What is all the controversy?

Plants cannot be patented

As kratom is relatively new to western society, we do not yet have a good frame of reference regarding its safety and potential long-term effects on health. 

Unfortunately the FDA, tasked with protecting the citizens of this country from potential health threats, has resorted to a propaganda campaign against the plant, rather than engaging in a balanced and objective analysis. 

There are very valid reasons to suspect that they are being encouraged along this path by their close associates and allies in the pharmaceutical industry.  The nature of this relationship is well illustrated by their behavior with regards to cannabis, in which the FDA and DEA repeatedly assert that there are no demonstrated medical benefits from the plant, while working with pharmaceutical companies to approve and market drugs derived from or modeled after substances in the plant. 

A prime example of this is the case of Insys Therapeutics, an Arizona pharmaceutical company that donated $500,000 to efforts to prevent legalization of marijuana, just shortly before getting permission to market another form of the synthetic THC-derivative dronabinol.  They market products containing the opioid fentanyl, and describe themselves as “a leader in the development, manufacture and commercialization of pharmaceutical cannabinoids and spray technology“.

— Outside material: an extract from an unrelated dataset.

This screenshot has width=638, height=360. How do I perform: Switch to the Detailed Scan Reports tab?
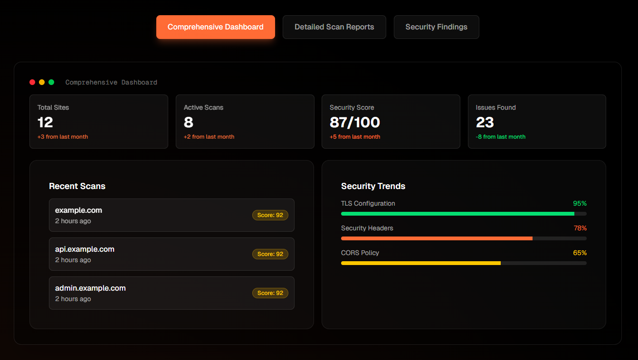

What does this have to do with Mitragyna speciosa?  The FDA and DEA continue to assert that kratom has no demonstrable therapeutic value, and are mounting a vigorous effort to ban it.  Yet pharmaceutical firms and pharmacology researchers continue to research the potential therapeutic uses of its various physiologically-active compounds

Here are two of many studies intended to find patentable compounds in kratom:

MGM-9

MGM-16

Here is a patent for the use of kratom in the treatment of drug dependence. It states that:

  • “This invention was made with government support awarded by: i) the National Institutes of Health (grant number NIH 022677); ii) the National Institute For Drug Abuse (grant numbers DA022677 and DA014929); and iii) the National Center for Research Resources (grant number P20RR021929). The government has certain rights in the invention.”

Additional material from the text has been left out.